RECORDS:
● ● ● ● ● ● ●

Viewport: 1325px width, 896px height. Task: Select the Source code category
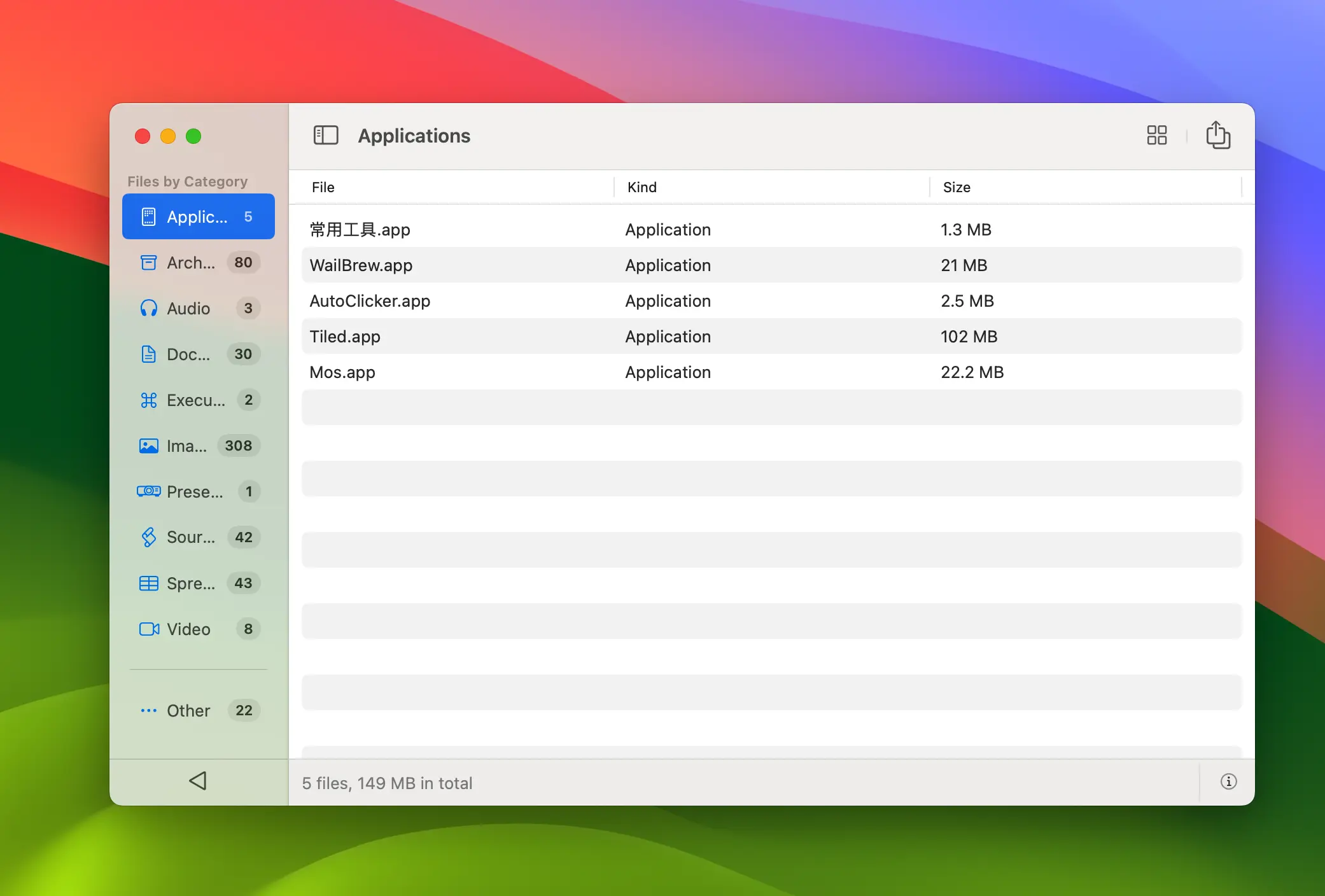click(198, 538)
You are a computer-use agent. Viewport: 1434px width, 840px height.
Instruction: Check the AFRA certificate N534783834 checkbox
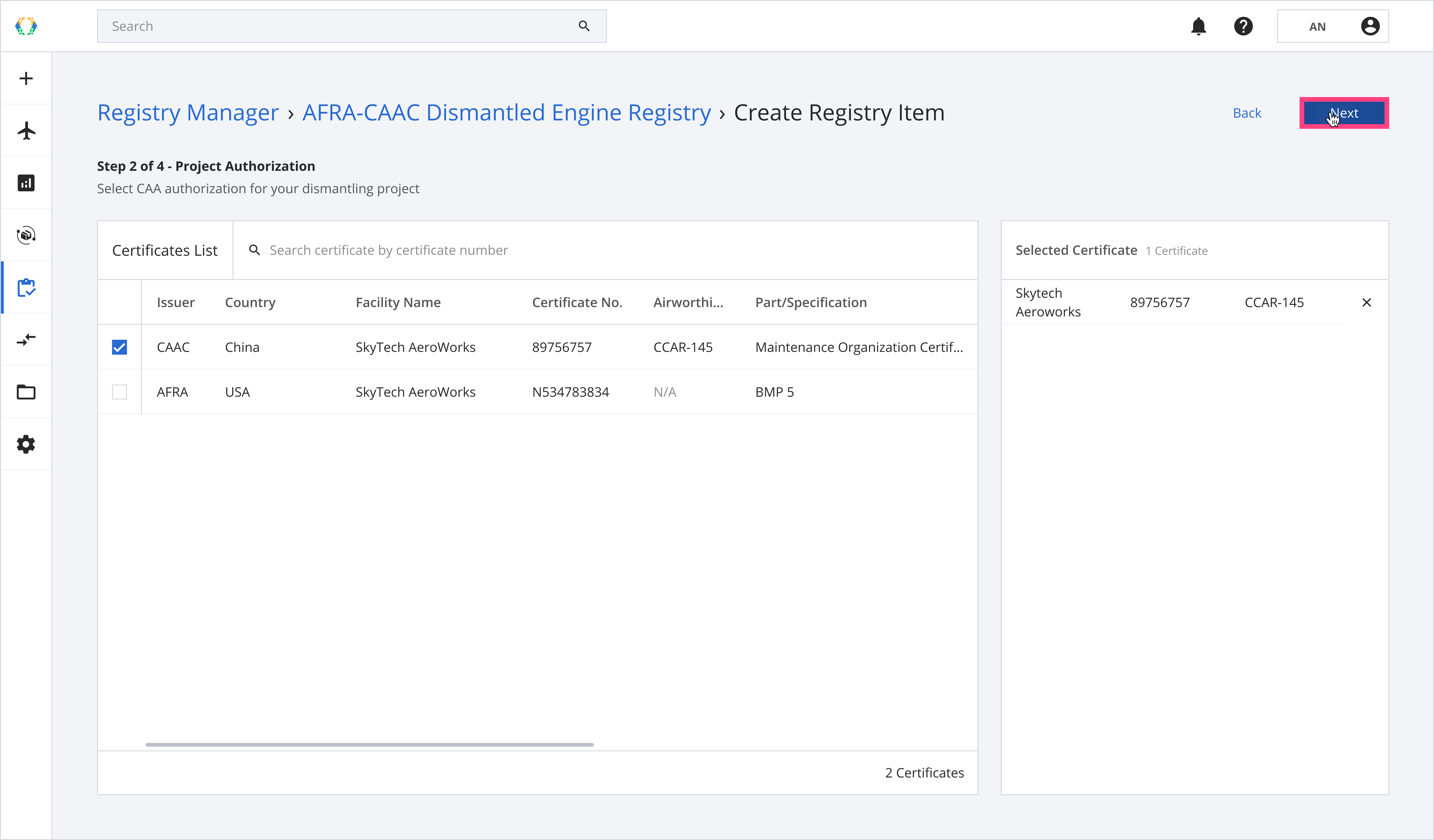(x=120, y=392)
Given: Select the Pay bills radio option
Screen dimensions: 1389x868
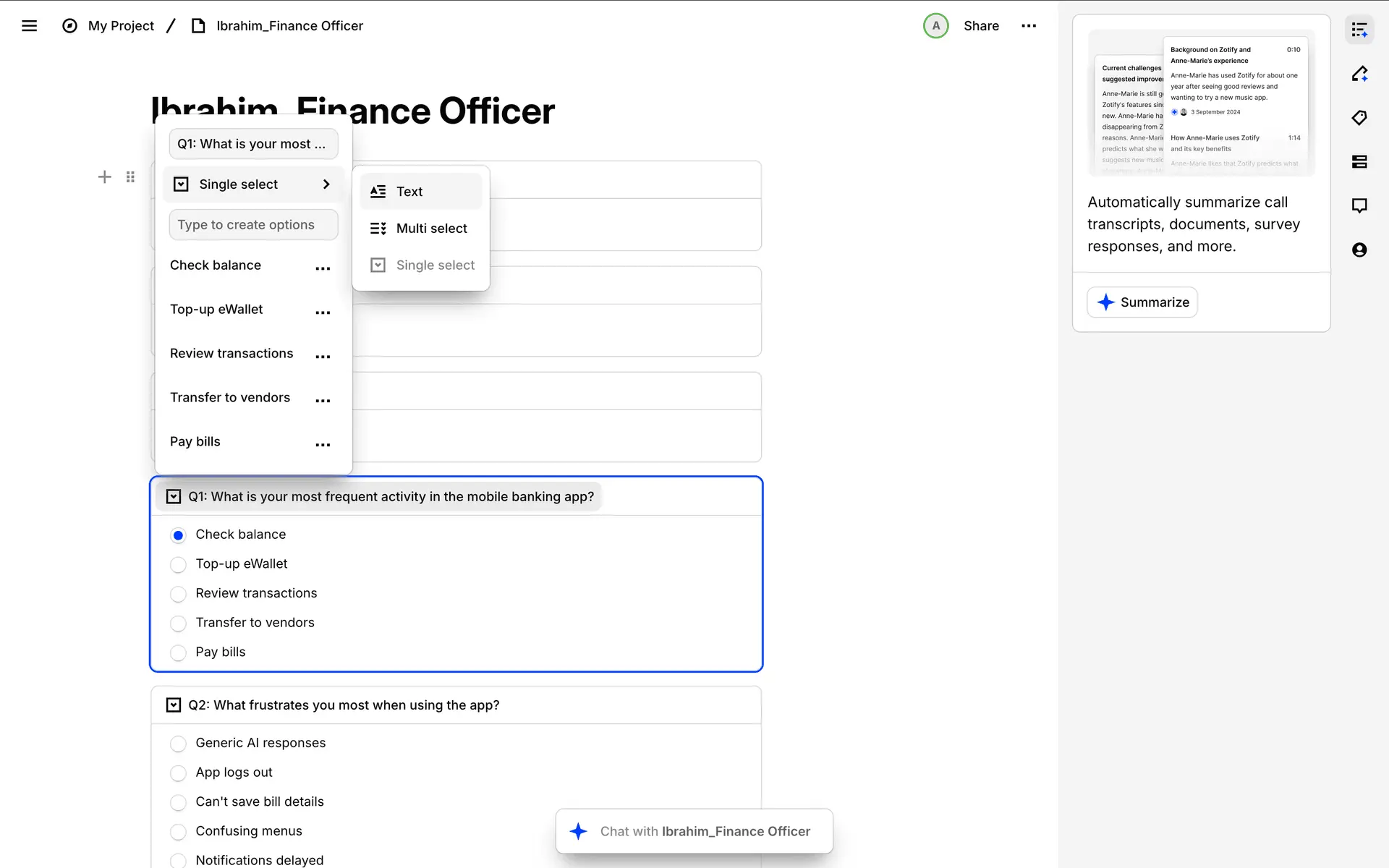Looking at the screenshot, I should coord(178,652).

● ● ● ● ● ● ●

TASK REQUIREMENTS:
Quote each line of the listing exactly, but leave the pictures out.

REPLY TO THE TASK:
Viewport: 1325px width, 896px height. Task: Select the Source code category
click(198, 538)
You are a computer-use agent. Viewport: 1434px width, 840px height.
Instruction: Check the AFRA certificate N534783834 checkbox
(x=120, y=392)
Given: Select the Pay bills radio option
Screen dimensions: 1389x868
Looking at the screenshot, I should coord(178,652).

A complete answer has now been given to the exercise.